ETA Consulting LLC Posted June 21, 2013 Posted June 21, 2013 There are withholding rules that apply when cash is received the distribution. I would, first, let the loan offset serve to satisfy the RMD. Good Luck! CPC, QPA, QKA, TGPC, ERPA
K2retire Posted June 21, 2013 Posted June 21, 2013 RMDs are not eligible for rollover, so no 20% withholding requirement.
Rob P Posted June 21, 2013 Author Posted June 21, 2013 Thanks everyone for the comments, they are truly appreciated. Just as a follow-up on withholding. I agree that RMDs are not subject to the 20% withholding, but it is my understanding that distributions not eligible for rollover are subject to 10% withholding, unless the participant specifies not to withhold in writing.

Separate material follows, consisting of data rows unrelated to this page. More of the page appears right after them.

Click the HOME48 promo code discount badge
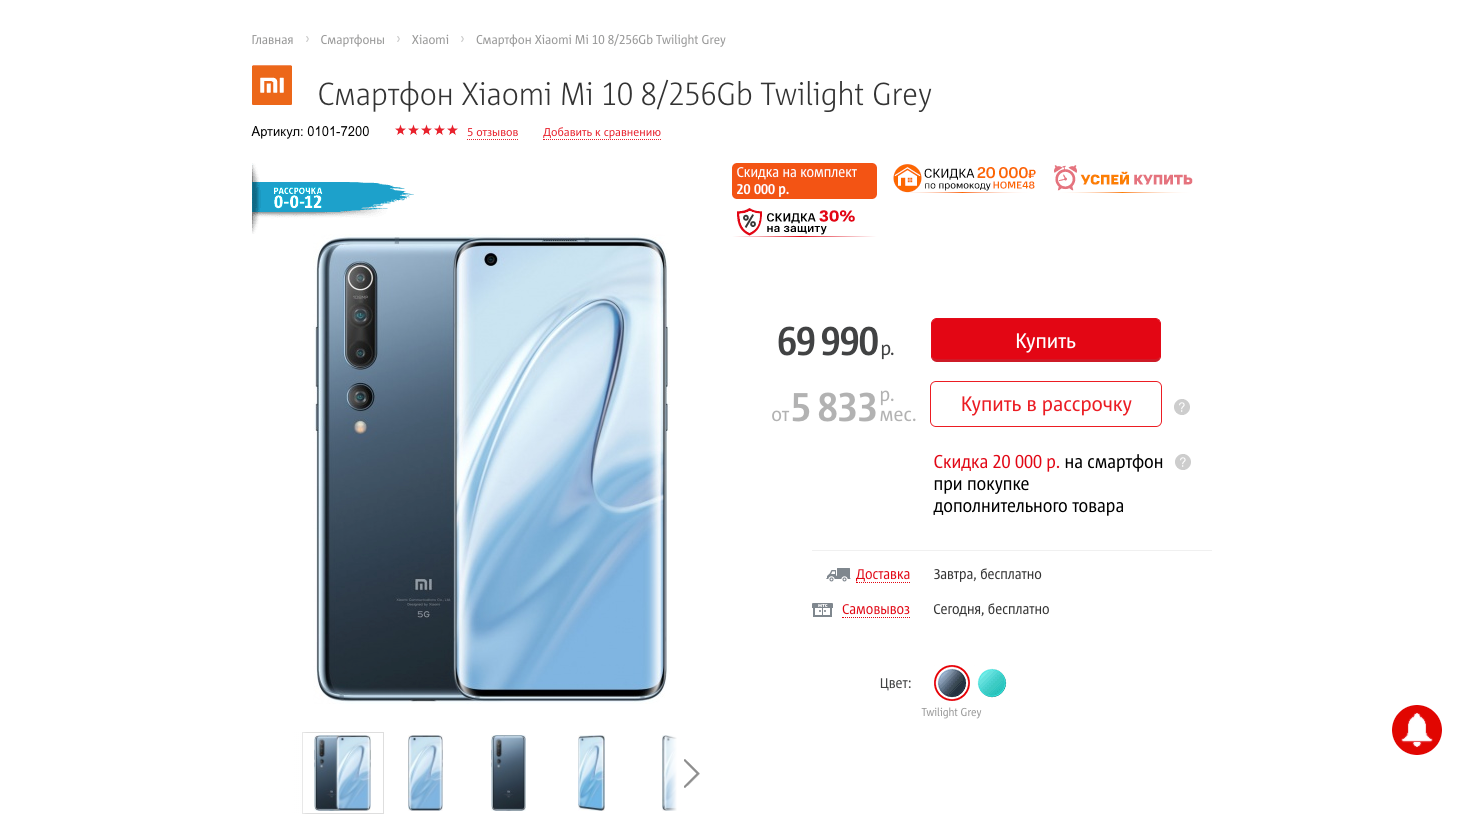 (x=964, y=179)
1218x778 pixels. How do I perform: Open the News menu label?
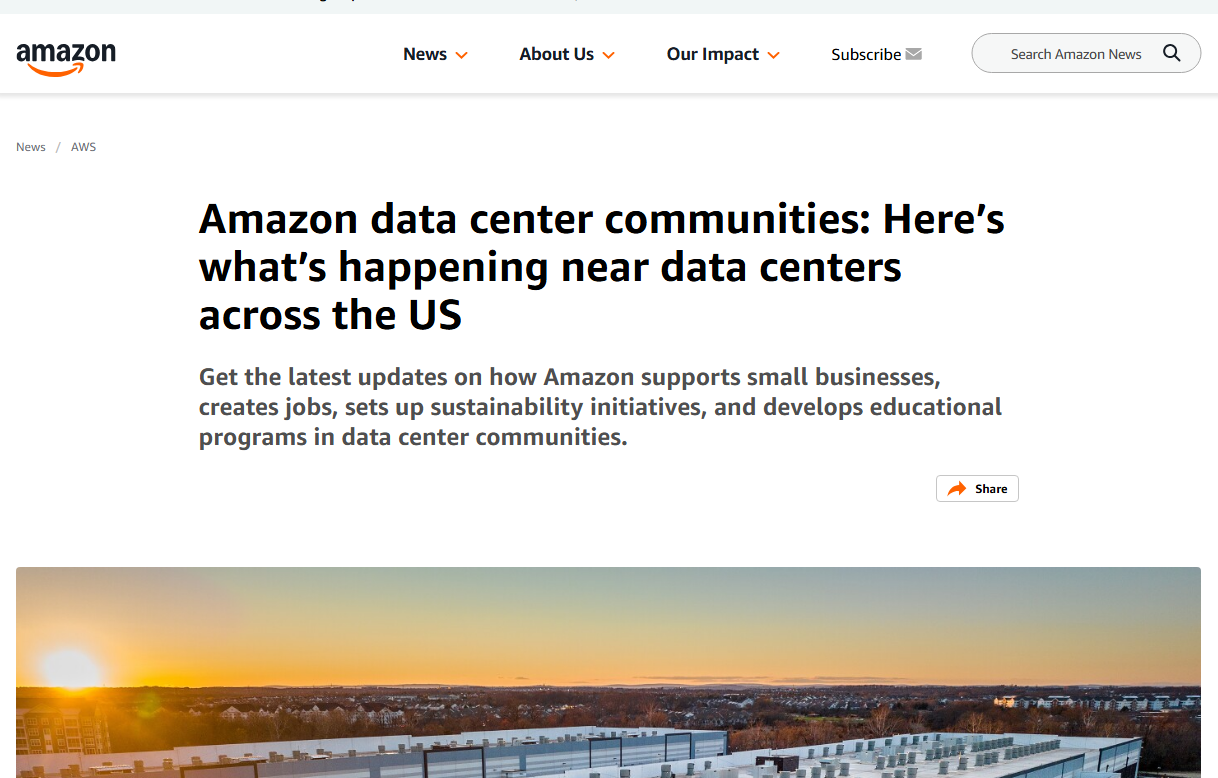click(x=425, y=54)
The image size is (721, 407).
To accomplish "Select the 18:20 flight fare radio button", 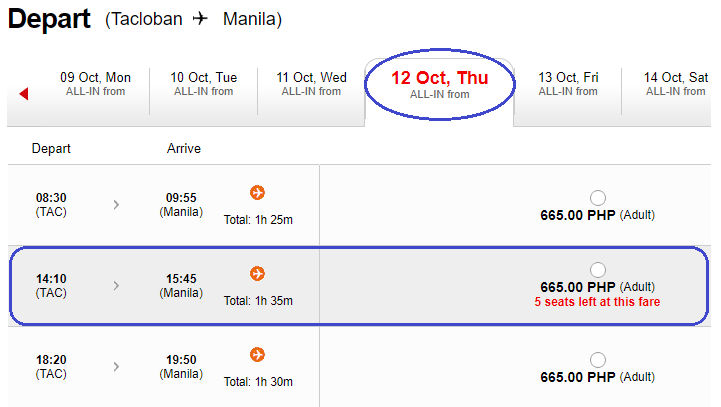I will click(597, 360).
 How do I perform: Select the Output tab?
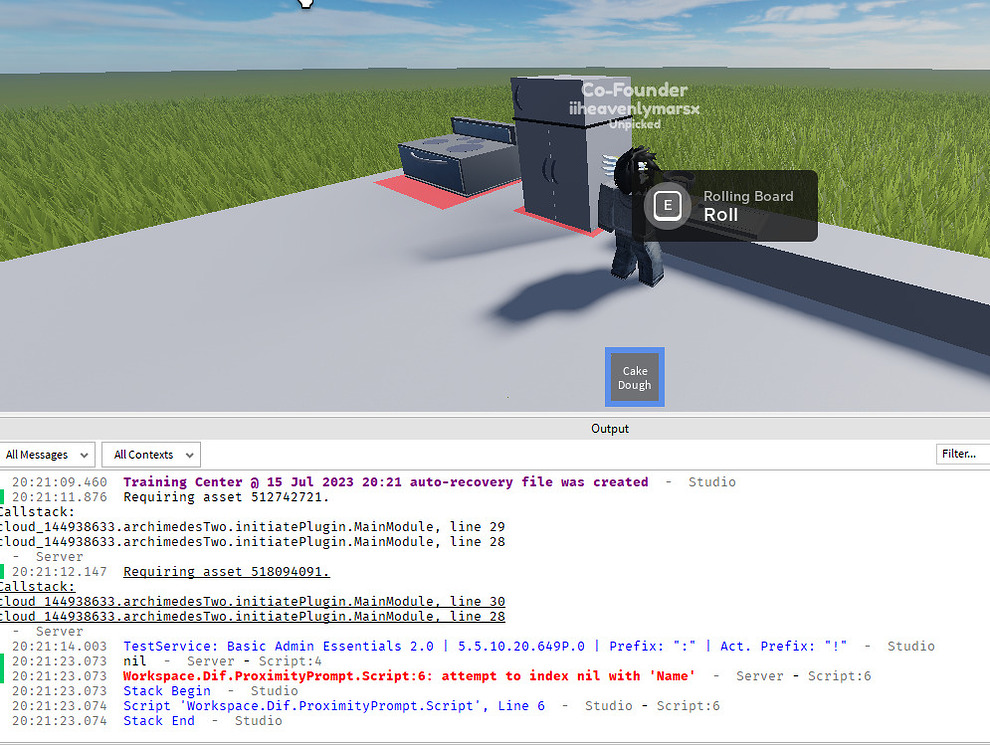click(610, 428)
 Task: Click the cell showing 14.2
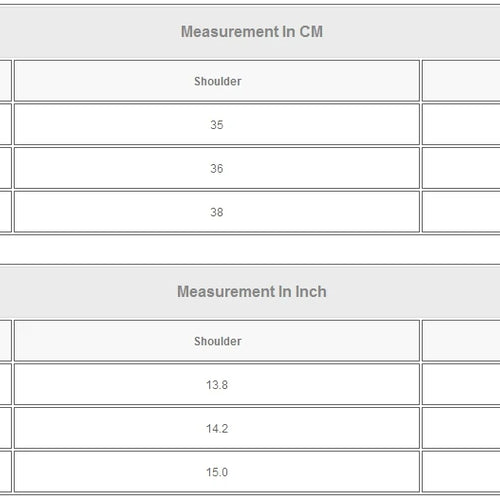[x=217, y=428]
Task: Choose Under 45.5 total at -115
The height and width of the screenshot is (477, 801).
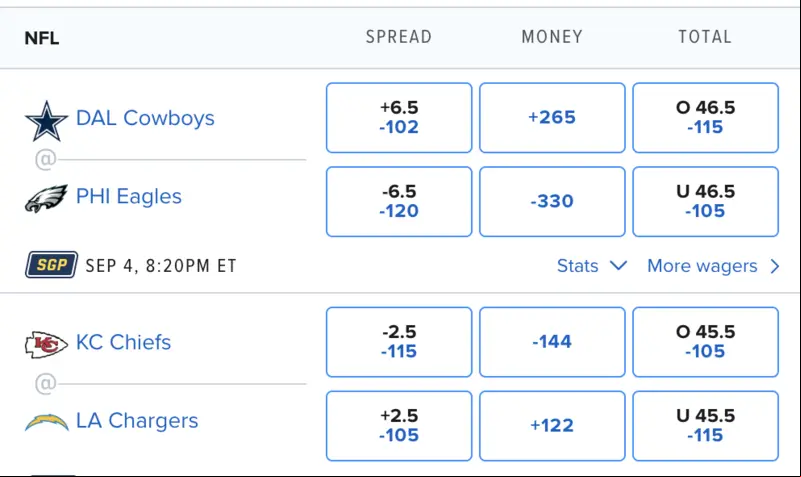Action: [x=705, y=425]
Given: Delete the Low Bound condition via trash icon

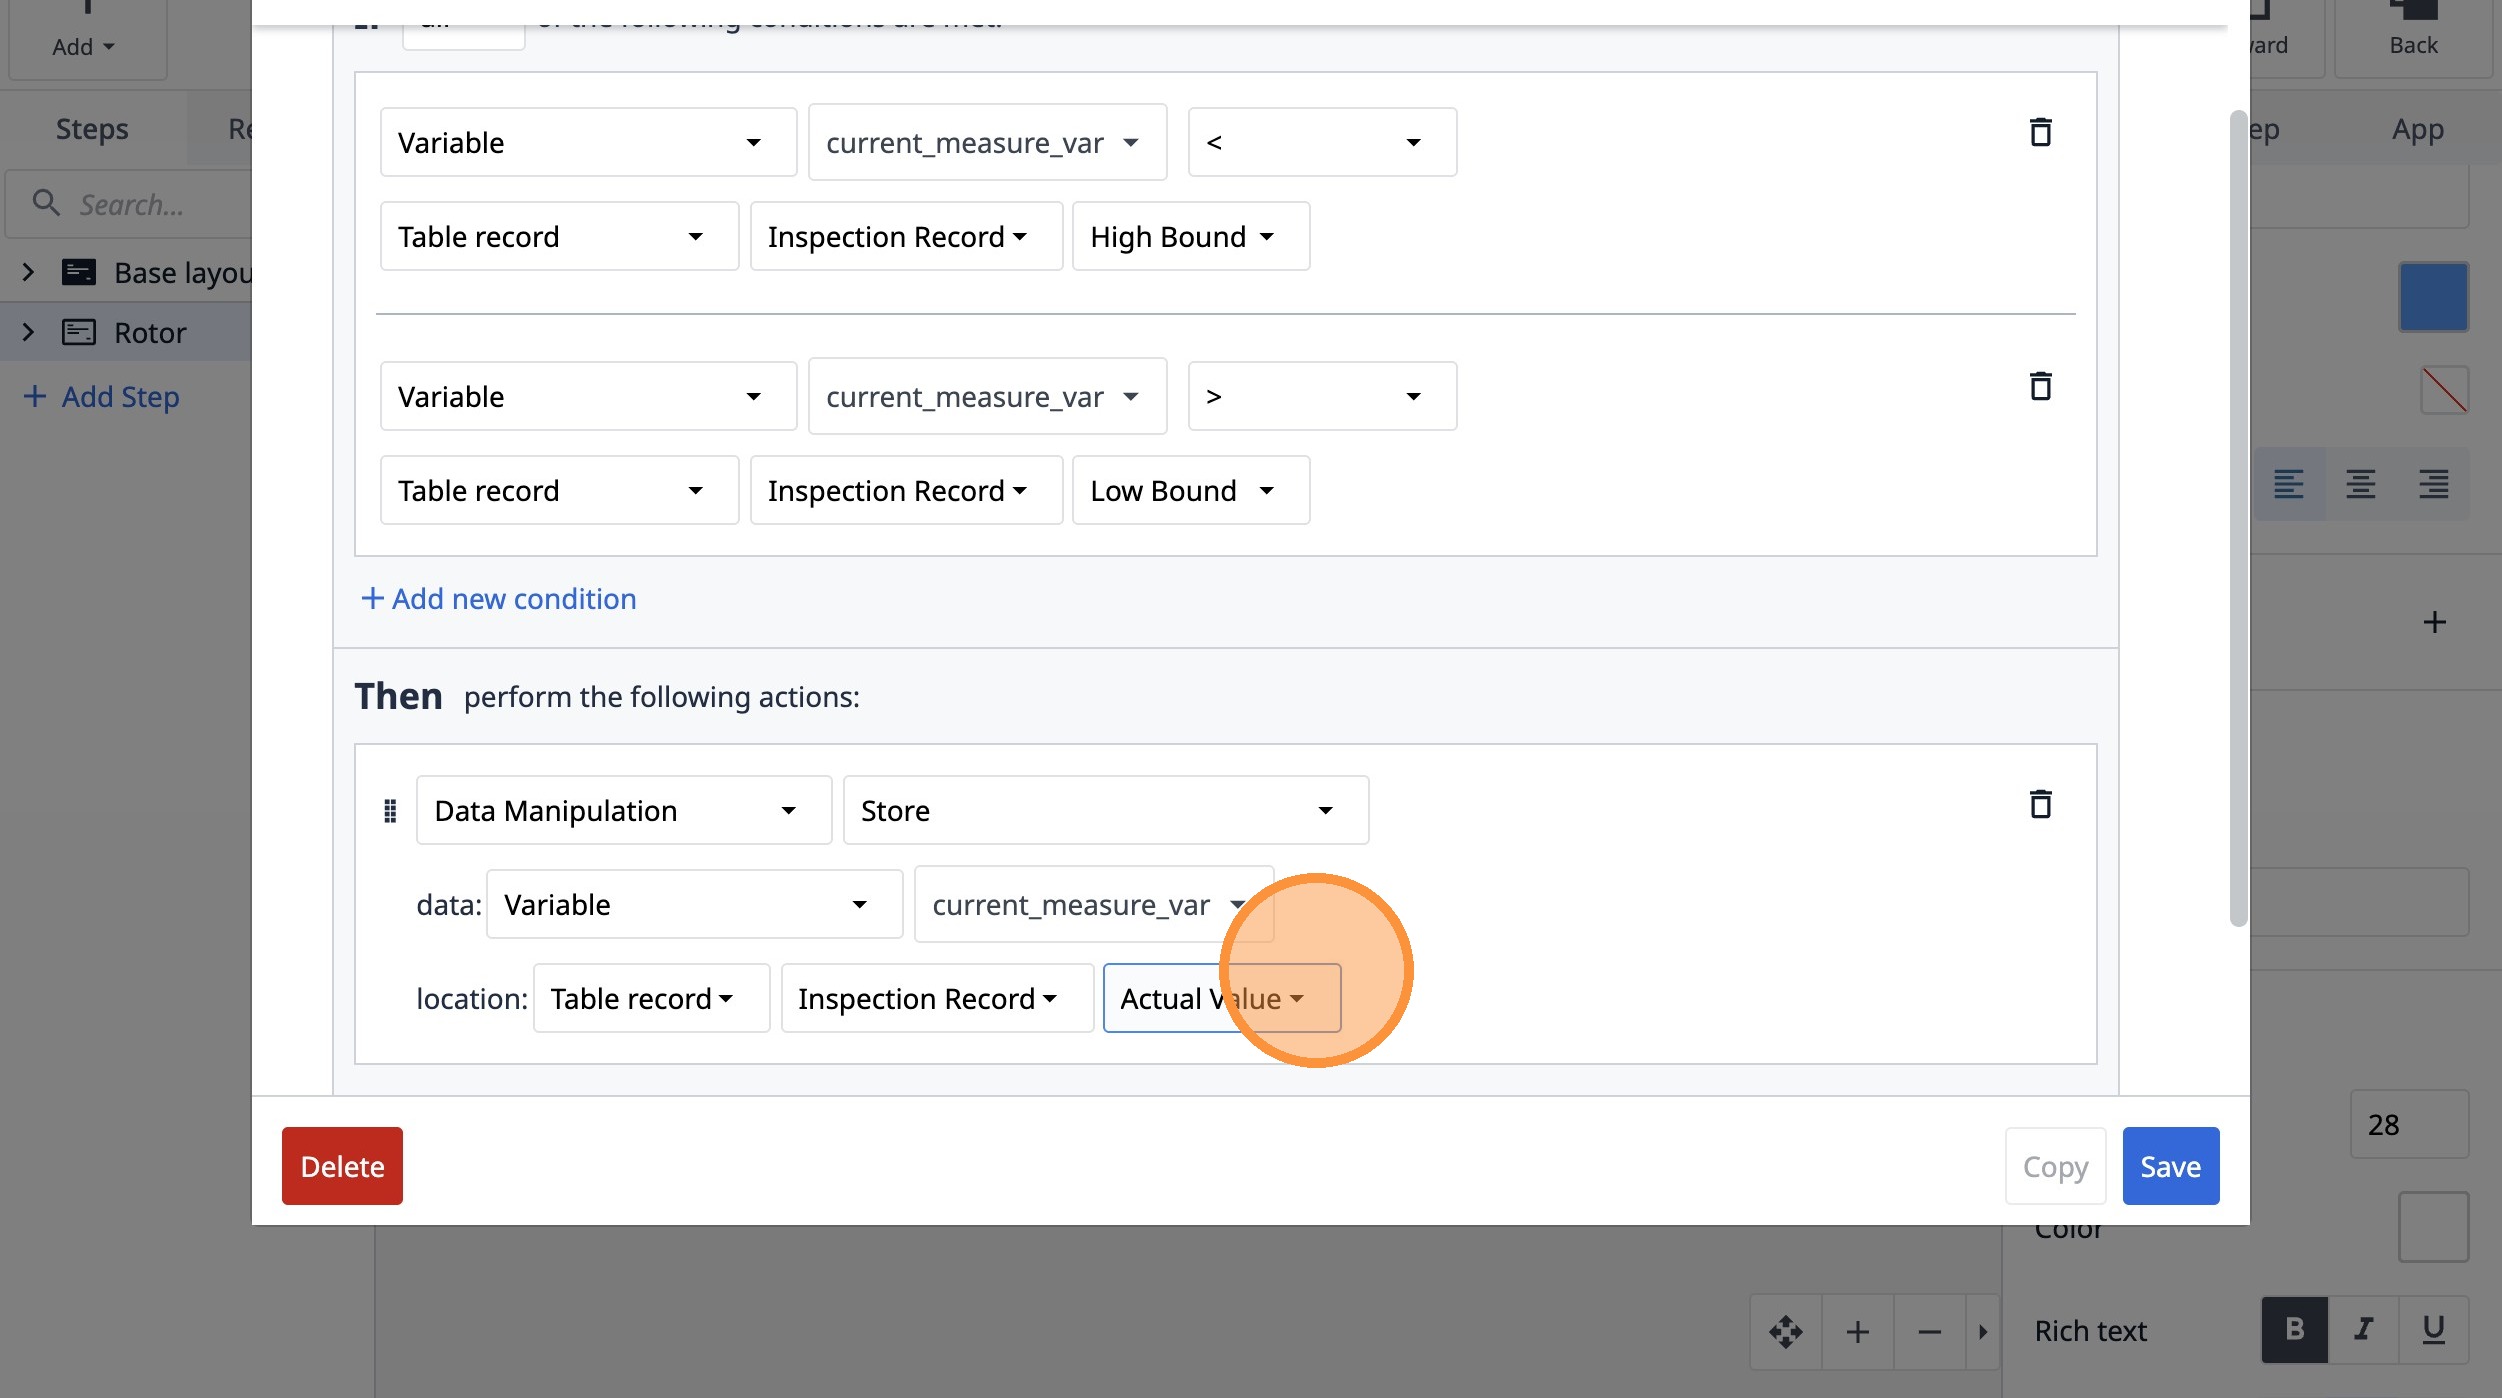Looking at the screenshot, I should point(2040,386).
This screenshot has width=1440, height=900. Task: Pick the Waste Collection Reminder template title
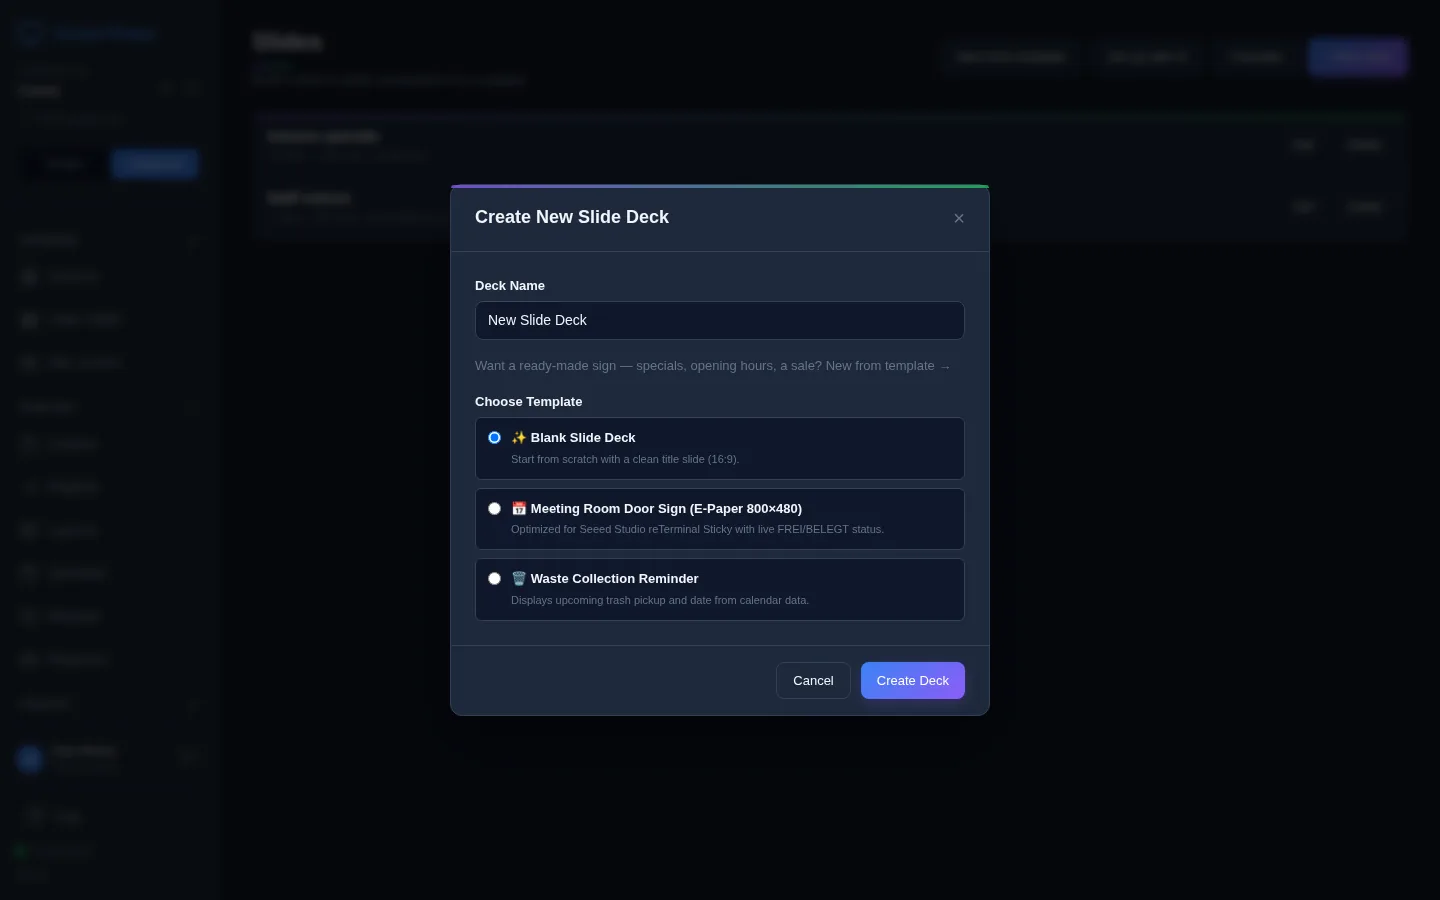click(614, 578)
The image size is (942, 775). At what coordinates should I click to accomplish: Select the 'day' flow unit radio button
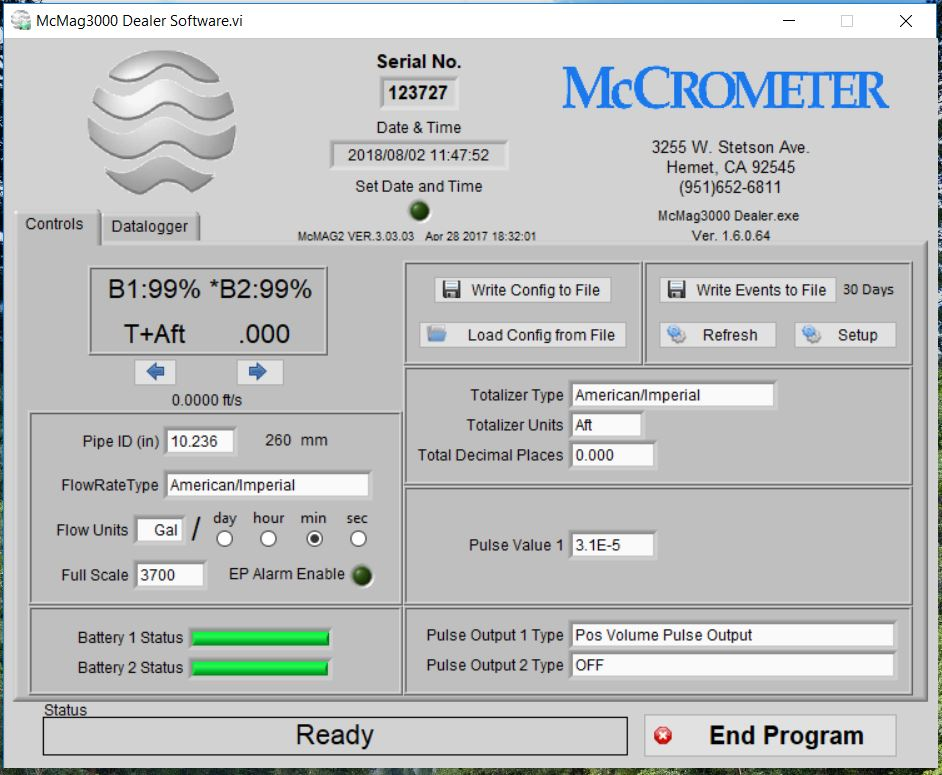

We usually give our participant’s a W4-P for good measure.
ETA Consulting LLC Posted June 22, 2013 Posted June 22, 2013 I was speaking to the RMD plus the loan offset being "taxable". In such instance, it would behoove the participant to allow the loan offset alone to satisfy the RMD. 20% withholding applies to the offset when cash is received from the distribution. Good Luck! CPC, QPA, QKA, TGPC, ERPA
Rob P Posted June 24, 2013 Author Posted June 24, 2013 Sorry, no insult intended. I guess it’s true when they say you’re as old as you feel. And after doing 8 hours of yard work yesterday, I feel elderly myself.